O último disco do trio Lokomotiv, projecto fundado pelo contrabaixista Carlos Barretto, datava já de 2010. Chamou-se Labirintos e foi editado pela Clean Feed. Passada quase uma década sem dar notícias, o trio regressa agora aos discos no momento em que assinala 20 anos de existência — o primeiro disco Suite da Terra surgiu em 1998 e o nome “Lokomotiv” só chegou com o quarto disco, editado em 2003.

O trio de Carlos Barretto (contrabaixo), Mário Delgado (guitarra eléctrica) e José Salgueiro (bateria) cedo demonstrou um fácil entrosamento musical. O contrabaixo a funcionar como peça central, a guitarra eléctrica lançar faíscas e bateria a fornecer a propulsão rítmica, num jazz aberto de linhas melódicas fortes, com espaço amplo para a improvisação e uma permanente energia rock. O grupo já colaborou com músicos como Louis Sclavis (no disco Radio Song) ou François Corneloup (no disco Lokomotiv), mas a sua peculiaridade está na forma como trabalha no simples formato de trio.

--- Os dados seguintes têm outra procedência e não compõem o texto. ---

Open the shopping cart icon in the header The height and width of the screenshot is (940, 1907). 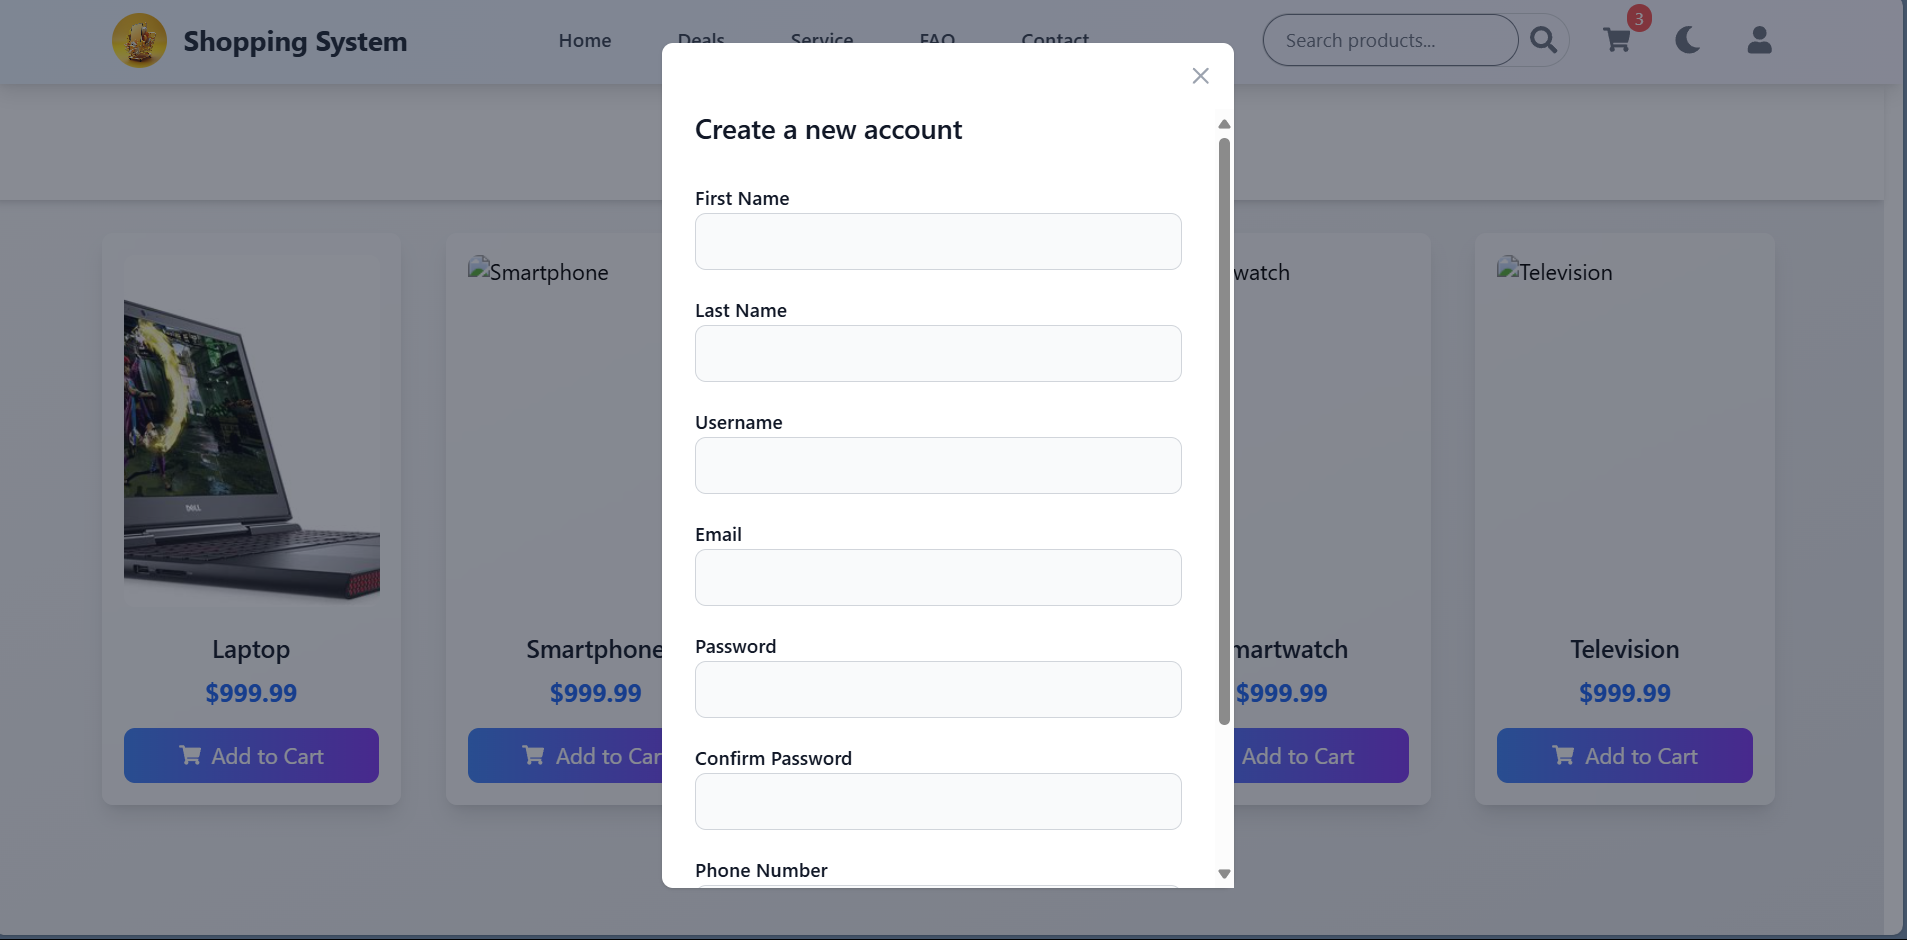1616,41
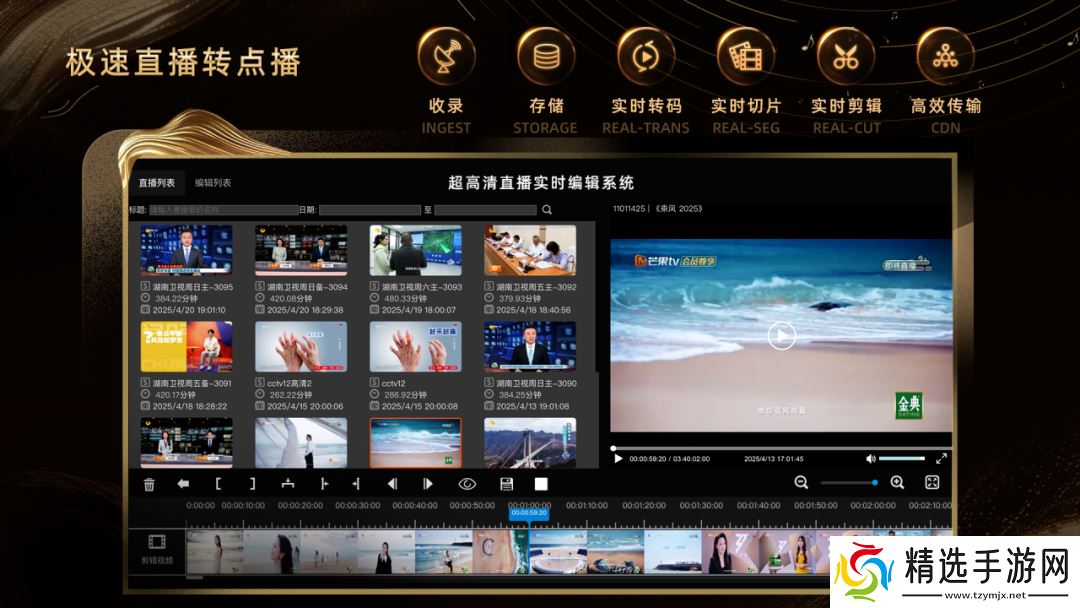Click the blue 00:00:59:20 playhead marker
Viewport: 1080px width, 608px height.
[528, 512]
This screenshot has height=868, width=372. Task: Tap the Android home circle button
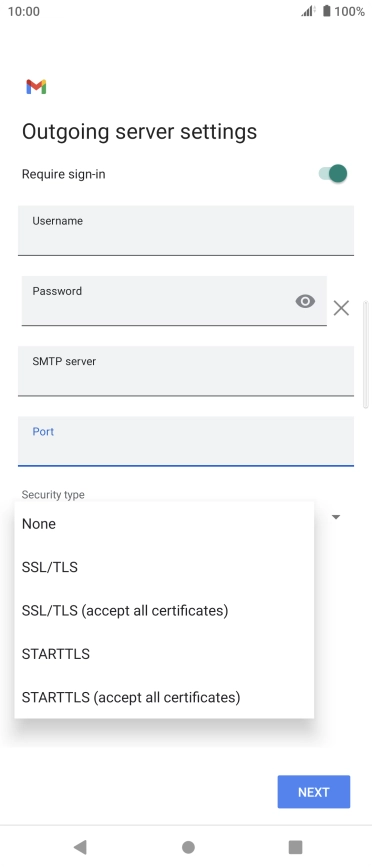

Neste novo disco a música mantém as mesmas ideias de base, mas sente-se uma vontade de mudança e, mais do que um projecto liderado por Barretto, o trio agora apresenta-se como colectivo democrático: pela primeira vez o nome do contrabaixista não está na capa, surge apenas o nome do grupo, Lokomotiv. E essa democracia é também clara nas composições, que agora são partilhadas por todos: Barretto assina três, Salgueiro duas e Delgado uma; e as três faixas restantes são improvisações.

O disco arranca com o arco do contrabaixo a assinar uma breve introdução, entrando depois guitarra e bateria, primeiro timidamente, depois crescendo. Lugar sem lugar não só é o tema mais longo do disco, como é representativo da música, onde a força da melodia se cruza com a energia rock. A democracia é evidente ao longo de todo o disco, na forma de trabalhar os temas, onde há espaços para todos os músicos solarem.

Marcados pela constante energia, os temas atravessam diversos ambientes, desde as linhas oblíquas de Porta Líquida, passando pelo ritmo cavalgante de Arriba, até ao quebra-cabeças Tangram (de Delgado, já trabalhado pelo grupo TGB) e os encontros e desencontros das três improvisações sem rede (Cair com as mãos nos bolsos, Corrida lenta e Trapézio de Catrapázio). Com mais um disco sólido, o trio de veteranos mantém a criatividade acesa, com a energia de sempre e o velho espírito rock a pairar.